Text provided: Begin
Art is not created in a vacuum. The solitary artist is influenced by living.
The line drawn between art and artist is not often a straight line, but a culmination of what has been, what is, and what might be.
Creating is a hopeful act. The creator hopes or the creator would not create. Some days I am bold enough to say that without hope, creation is not possible.
I paint hope.
Hope that the mess of living will ultimately resolve into beauty.
Hope is the faith component of my work. Hope is the human component of my work. Hope qualifies my work as a contemporary artist because I paint in response to now. Hope, while addressing what has been and what might be, deals directly with the here and now-today.
Awareness of past mixed and with consideration for the future empowers and enables now.
The balance is delicate.
My faith tradition is one of happy endings.
To leave unacknowledged the struggle and pain of living is disingenuous. No life is without struggle or pain, no path is without obstacle.
This summer as a church we are reading through the book of Genesis. I find these stories painful, partly because of how they have been preached in the past. These are ancient and difficult stories. So what do we do with these hard stories? We cast them aside as fodder for the children’s programs.
Unexplored since childhood there are surprises for the adult heart.
Most of us who grew up in church heard sermons by males who failed to present a full spectrum of characters in the stories.
There are always women in the stories.
Text provided: End
Material shown: Begin
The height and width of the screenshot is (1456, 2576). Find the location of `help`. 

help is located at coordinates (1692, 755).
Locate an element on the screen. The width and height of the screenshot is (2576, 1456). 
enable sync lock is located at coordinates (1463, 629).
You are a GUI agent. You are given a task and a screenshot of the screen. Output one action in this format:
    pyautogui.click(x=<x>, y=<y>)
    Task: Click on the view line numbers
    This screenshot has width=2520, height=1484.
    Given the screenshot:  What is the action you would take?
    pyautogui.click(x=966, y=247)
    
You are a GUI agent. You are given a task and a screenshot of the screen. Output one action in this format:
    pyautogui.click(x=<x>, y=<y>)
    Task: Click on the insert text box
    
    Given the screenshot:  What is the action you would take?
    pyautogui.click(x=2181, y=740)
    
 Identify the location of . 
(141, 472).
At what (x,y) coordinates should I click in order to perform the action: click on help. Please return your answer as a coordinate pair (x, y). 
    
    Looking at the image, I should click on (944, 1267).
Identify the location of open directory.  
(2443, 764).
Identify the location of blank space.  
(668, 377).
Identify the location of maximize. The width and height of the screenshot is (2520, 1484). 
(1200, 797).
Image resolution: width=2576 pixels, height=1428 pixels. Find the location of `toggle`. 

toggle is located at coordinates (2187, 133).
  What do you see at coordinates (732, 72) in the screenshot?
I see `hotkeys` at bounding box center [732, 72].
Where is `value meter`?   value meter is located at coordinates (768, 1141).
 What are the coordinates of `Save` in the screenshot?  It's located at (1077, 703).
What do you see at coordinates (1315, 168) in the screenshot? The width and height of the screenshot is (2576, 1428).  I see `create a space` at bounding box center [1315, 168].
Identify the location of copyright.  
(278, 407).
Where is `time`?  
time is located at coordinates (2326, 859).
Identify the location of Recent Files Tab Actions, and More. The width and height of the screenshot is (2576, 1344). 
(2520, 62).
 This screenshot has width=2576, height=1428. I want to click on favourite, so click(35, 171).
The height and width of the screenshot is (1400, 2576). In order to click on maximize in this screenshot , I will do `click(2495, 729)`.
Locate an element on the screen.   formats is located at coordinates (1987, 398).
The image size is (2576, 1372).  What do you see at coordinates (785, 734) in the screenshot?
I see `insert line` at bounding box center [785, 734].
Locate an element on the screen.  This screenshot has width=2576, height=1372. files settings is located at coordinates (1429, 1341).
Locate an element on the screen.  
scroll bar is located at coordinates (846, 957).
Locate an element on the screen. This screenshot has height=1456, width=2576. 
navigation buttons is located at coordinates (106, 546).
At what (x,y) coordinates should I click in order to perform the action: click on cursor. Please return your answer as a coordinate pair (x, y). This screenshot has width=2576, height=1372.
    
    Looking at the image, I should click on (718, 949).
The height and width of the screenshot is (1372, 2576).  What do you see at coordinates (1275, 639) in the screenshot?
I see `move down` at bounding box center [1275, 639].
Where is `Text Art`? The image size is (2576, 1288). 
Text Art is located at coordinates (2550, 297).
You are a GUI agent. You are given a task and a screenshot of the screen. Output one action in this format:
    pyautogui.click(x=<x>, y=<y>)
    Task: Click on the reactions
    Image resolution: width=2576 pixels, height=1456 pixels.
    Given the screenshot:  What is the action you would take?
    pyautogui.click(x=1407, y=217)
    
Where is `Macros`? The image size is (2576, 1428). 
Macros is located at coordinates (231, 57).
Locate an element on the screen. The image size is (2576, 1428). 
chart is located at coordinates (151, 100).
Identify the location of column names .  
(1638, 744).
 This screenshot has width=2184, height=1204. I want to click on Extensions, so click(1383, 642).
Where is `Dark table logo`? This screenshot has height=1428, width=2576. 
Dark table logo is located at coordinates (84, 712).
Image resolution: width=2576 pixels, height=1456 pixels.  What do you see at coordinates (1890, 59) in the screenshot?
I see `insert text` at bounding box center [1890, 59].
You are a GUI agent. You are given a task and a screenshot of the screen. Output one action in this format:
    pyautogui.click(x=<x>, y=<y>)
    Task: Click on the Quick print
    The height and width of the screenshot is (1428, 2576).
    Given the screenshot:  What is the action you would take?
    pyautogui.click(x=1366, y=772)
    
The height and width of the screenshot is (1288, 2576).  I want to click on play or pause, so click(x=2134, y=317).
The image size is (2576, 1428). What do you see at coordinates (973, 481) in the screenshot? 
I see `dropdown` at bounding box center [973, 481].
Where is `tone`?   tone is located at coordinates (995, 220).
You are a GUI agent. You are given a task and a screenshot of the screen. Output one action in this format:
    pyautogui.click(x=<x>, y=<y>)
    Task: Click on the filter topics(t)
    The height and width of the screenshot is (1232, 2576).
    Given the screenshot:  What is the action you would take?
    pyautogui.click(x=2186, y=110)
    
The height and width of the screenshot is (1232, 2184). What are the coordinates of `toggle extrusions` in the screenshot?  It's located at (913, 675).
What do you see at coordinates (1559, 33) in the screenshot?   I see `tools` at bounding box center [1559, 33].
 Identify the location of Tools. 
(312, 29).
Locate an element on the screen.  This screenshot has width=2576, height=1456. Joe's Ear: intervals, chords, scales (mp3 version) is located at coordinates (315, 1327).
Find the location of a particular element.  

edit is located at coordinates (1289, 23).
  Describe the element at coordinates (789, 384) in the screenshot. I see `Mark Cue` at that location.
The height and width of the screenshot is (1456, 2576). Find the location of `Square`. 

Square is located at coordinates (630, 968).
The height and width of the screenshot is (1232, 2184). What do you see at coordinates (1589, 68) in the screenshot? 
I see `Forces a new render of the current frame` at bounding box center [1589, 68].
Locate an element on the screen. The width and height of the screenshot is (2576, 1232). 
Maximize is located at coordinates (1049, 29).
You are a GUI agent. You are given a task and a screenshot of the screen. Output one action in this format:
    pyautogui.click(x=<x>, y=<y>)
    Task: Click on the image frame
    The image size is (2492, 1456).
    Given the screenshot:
Material shown: End
▶ _Problems to work on_:
[1] In the text on art and hope, which book of the Bible is the church reading through this summer?
[2] Reproduce the passage of the text on art and hope starting with "Creating is a" and going on through "of happy endings.".
[3] Take the text on art and hope further, picking up right after its final sentence.

▶ _Task responses_:
[1] The book of Genesis.

[2]
Creating is a hopeful act. The creator hopes or the creator would not create. Some days I am bold enough to say that without hope, creation is not possible.
I paint hope.
Hope that the mess of living will ultimately resolve into beauty.
Hope is the faith component of my work. Hope is the human component of my work. Hope qualifies my work as a contemporary artist because I paint in response to now. Hope, while addressing what has been and what might be, deals directly with the here and now-today.
Awareness of past mixed and with consideration for the future empowers and enables now.
The balance is delicate.
My faith tradition is one of happy endings.

[3]
Women who are seldom considered.
Women who are dismissed, glossed over or present with bias. The female characters are presented as NOT-QUITE-HUMAN.
(Did Michaelangelo never see a nude woman? ) The image of women is not only distorted by the greats in art but by the greats in theology, today and throughout history.
One of the joys of attending Trinity Episcopal is the consideration of the women in the stories. These women are invited to come forward, to step out from behind the wall and share their stories. Women who have been treated as aside are treated with respect. The women’s stories are not just included, but celebrated.
Agency is returned to the women of the Bible stories.
WHAT does this have to do with art?
Is it even remotely related?
Painting is my voice. Visual art is my avenue to be heard. Art gives me agency.
This past Sunday Amy Haynie, one of our priests, shone a light on an oft-maligned or even ignored character: Hagar. The sermon is not yet up on the podcasts and I am so sorry for that. I don’t know when it will go up. I will let you know.
Here is an excerpt from the Monday morning email, this one sent by Mother Amy Haynie concerning her sermon on Hagar, “In studying the two stories of Hagar we get in Genesis, we find a remarkable woman to whom God speaks to twice. She is much more than a “slave woman.” Phyllis Trible, in Texts of Terror, wrote of Hagar,
“Most especially, all sorts of rejected women find their stories in her. She is the faithful maid exploited, the black woman used by the male and abused by the female of the ruling class, the surrogate mother, the resident alien without legal recourse, the other woman, the runaway youth, the religious fleeing from affliction, the pregnant young woman alone, the expelled wife, the divorced mother with child, the shopping bag woman carrying bread and water, the homeless woman, the indigent relying upon handouts from the power structures, the welfare mother, and self-effacing female whose own identity shrinks in service to others.” “
The word Gospel means “good news.” In today’s world, what is presented as gospel is too often wielded as a weapon of destruction.
Sunday, the third Sunday in Ordinary Time, Amy offered extraordinarily good news.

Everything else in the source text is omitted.